*Written instruction:*
Reproduce every line of the records below verbatim, with no alterations.

[Collected data]
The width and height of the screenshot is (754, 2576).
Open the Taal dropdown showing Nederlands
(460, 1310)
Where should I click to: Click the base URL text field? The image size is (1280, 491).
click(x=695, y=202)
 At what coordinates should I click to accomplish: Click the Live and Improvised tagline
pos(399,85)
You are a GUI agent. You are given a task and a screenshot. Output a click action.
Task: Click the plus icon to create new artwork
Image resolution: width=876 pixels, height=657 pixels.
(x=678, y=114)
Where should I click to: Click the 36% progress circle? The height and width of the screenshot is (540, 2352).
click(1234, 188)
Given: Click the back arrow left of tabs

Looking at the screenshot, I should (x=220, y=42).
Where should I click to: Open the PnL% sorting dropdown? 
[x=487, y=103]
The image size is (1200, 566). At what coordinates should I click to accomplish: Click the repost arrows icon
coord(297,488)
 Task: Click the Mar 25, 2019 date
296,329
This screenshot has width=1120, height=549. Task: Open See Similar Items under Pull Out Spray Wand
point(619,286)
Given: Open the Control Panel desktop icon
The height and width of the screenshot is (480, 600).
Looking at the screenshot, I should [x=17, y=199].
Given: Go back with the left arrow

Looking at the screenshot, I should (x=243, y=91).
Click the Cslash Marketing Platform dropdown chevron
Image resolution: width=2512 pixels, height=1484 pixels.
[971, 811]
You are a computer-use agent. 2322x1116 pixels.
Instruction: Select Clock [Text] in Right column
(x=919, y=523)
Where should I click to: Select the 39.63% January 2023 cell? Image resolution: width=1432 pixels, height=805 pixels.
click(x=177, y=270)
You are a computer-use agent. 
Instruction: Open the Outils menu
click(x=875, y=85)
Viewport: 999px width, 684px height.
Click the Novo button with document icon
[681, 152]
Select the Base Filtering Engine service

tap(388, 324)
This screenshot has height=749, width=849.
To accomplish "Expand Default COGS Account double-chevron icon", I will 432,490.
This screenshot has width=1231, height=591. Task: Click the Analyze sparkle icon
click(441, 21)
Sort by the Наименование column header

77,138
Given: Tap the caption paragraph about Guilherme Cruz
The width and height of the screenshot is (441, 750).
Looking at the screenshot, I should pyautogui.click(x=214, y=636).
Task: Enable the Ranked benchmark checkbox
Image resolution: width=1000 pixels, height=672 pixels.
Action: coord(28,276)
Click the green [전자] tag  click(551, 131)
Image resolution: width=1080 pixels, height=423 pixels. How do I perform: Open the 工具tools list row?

*Completed exercise:*
The width and height of the screenshot is (754, 2576).
Open the Taal dropdown showing Nederlands
(460, 1310)
Where should I click to: Click the base URL text field? The image size is (1280, 491).
click(x=695, y=202)
 At what coordinates should I click to accomplish: Click the Live and Improvised tagline
pos(399,85)
You are a GUI agent. You are given a task and a screenshot. Output a click action.
Task: Click the plus icon to create new artwork
Image resolution: width=876 pixels, height=657 pixels.
(x=678, y=114)
Where should I click to: Click the 36% progress circle? The height and width of the screenshot is (540, 2352).
click(1234, 188)
Given: Click the back arrow left of tabs

Looking at the screenshot, I should (x=220, y=42).
Where should I click to: Open the PnL% sorting dropdown? 
[x=487, y=103]
The image size is (1200, 566). At what coordinates should I click to accomplish: Click the repost arrows icon
coord(297,488)
 Task: Click the Mar 25, 2019 date
296,329
This screenshot has width=1120, height=549. Task: Open See Similar Items under Pull Out Spray Wand
point(619,286)
Given: Open the Control Panel desktop icon
The height and width of the screenshot is (480, 600).
Looking at the screenshot, I should [x=17, y=199].
Given: Go back with the left arrow

Looking at the screenshot, I should (x=243, y=91).
Click the Cslash Marketing Platform dropdown chevron
Image resolution: width=2512 pixels, height=1484 pixels.
[971, 811]
You are a computer-use agent. 2322x1116 pixels.
Instruction: Select Clock [Text] in Right column
(x=919, y=523)
Where should I click to: Select the 39.63% January 2023 cell? Image resolution: width=1432 pixels, height=805 pixels.
click(x=177, y=270)
You are a computer-use agent. 
Instruction: Open the Outils menu
click(x=875, y=85)
Viewport: 999px width, 684px height.
Click the Novo button with document icon
[681, 152]
Select the Base Filtering Engine service

tap(388, 324)
This screenshot has height=749, width=849.
To accomplish "Expand Default COGS Account double-chevron icon", I will 432,490.
This screenshot has width=1231, height=591. Task: Click the Analyze sparkle icon
click(441, 21)
Sort by the Наименование column header

77,138
Given: Tap the caption paragraph about Guilherme Cruz
The width and height of the screenshot is (441, 750).
Looking at the screenshot, I should pyautogui.click(x=214, y=636).
Task: Enable the Ranked benchmark checkbox
Image resolution: width=1000 pixels, height=672 pixels.
Action: coord(28,276)
Click the green [전자] tag  click(551, 131)
Image resolution: width=1080 pixels, height=423 pixels. How do I perform: Open the 工具tools list row?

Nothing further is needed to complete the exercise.